Jia portait le panier du chat automate, et ils avaient prétexté un cadeau pour l'hôte de la soirée à l'entrée du manoir. Les serviteurs avaient juste indiqué où le déposer. Son amie avait dû le récupérer avant de rejoindre le parc.
Une lumière fit tressauter le cœur d'Arthus, elle provenait de la verrière accolée à l'atelier. Mais un grognement lui échappa à son arrivée : des invités entraient et sortaient dans le bâtiment en briques rouges. Les paroles d'un groupe de nobles qui en repartaient parvinrent à ses oreilles.
— Un grand voyageur, commenta l'un d'eux. Quel dommage qu'il se soit comporté de manière si indigne !
— De la part d'un excentrique, qu'espérer de mieux ? Je plains plus sa famille, même si la mère s'adonnait un peu trop à la peinture impressionniste.
— Aujourd'hui, beaucoup le font, défendit une jeune fille. Et Melinah se démène pour réintégrer la bonne société, elle mérite son futur mariage.
— Son frère et sa sœur, moins, avec leur volonté de travailler. Travailler ! N'a-t-on jamais entendu une telle ineptie ?
La femme secoua un éventail, comme si un malaise menaçait de la submerger. Des rires ponctuaient son attitude exagérée.
— Ce fut une visite amusante, et suffisante. Retournons danser, mes amis, conclut-elle.
Bon débarras !
Arthus ne comprendrait jamais ce goût à se repaître sur le malheur des autres. La voie qu'il s'était choisie lui semblait plus enviable que de perdre son temps à pépier avec ces commères.
À condition de réussir ta mission, Art !
Il entra à son tour dans l'atelier et s'écarta du chemin des convives. Si l'odeur de son père et de sa pipe n'imprégnait plus les lieux, les objets lui remémoraient sa présence dans chaque recoin. Des minéraux colorés et des pierres semi-précieuses brutes s'étalaient sur des étagères. Des compas, sextants, longues-vues, rappelaient les voyages au loin sur d'autres. Quant aux tables le long des murs, elles accueillaient microscope et appareils de chimie. Restait encore un chauffage Godin, de multiples livres un peu partout.
Et les carnets de Galien !
Au nombre de cinq, ils reposaient au milieu du bureau, sous une protection en verre, ouverts en grand. Arthus s'en approcha, fasciné. Plus rien n'existait qu'eux, le monde pouvait s'arrêter ou s'écrouler. Certaines pages montraient des schémas précis, d'autres des textes...
Incompréhensibles.
Impossibles à déchiffrer.
Arthus poussa un juron : son père avait utilisé un code pour crypter ses récits. Le malheureux professeur Riversal l'avait prévenu, mais il avait espéré bêtement que c'était plus une légende.

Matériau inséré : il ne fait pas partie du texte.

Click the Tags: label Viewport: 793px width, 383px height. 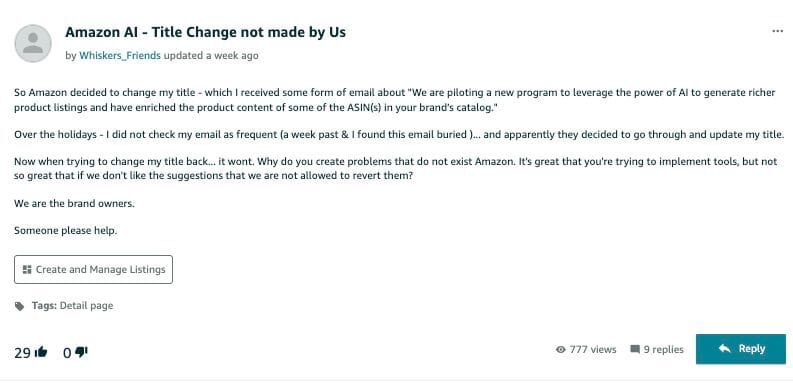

Dans ce cas, le président CarboIndus aurait crié sur les toits qu'il possédait les steamglas !
Cet homme, dont la richesse et le pouvoir s'étaient construits sur le charbon, ne laisserait pas passer une telle occasion. Il n'avait donc pas réussi à décoder les carnets.
Sauf si papa a berné tout le monde, comme avec sa maîtresse.
Son corps se raidit. Même après toutes ces années, Arthus n'arrivait pas à le blâmer. Son instinct ou son intime conviction lui soufflait que quelque chose de louche se tramait derrière cette histoire. Perrine avait subi une attaque en règle, la bienfaitrice assassinée et le suicide du professeur tombaient trop bien.
Ces carnets cachaient la vérité !
Perry, je compte sur toi pour accaparer notre hôte aussi longtemps que possible.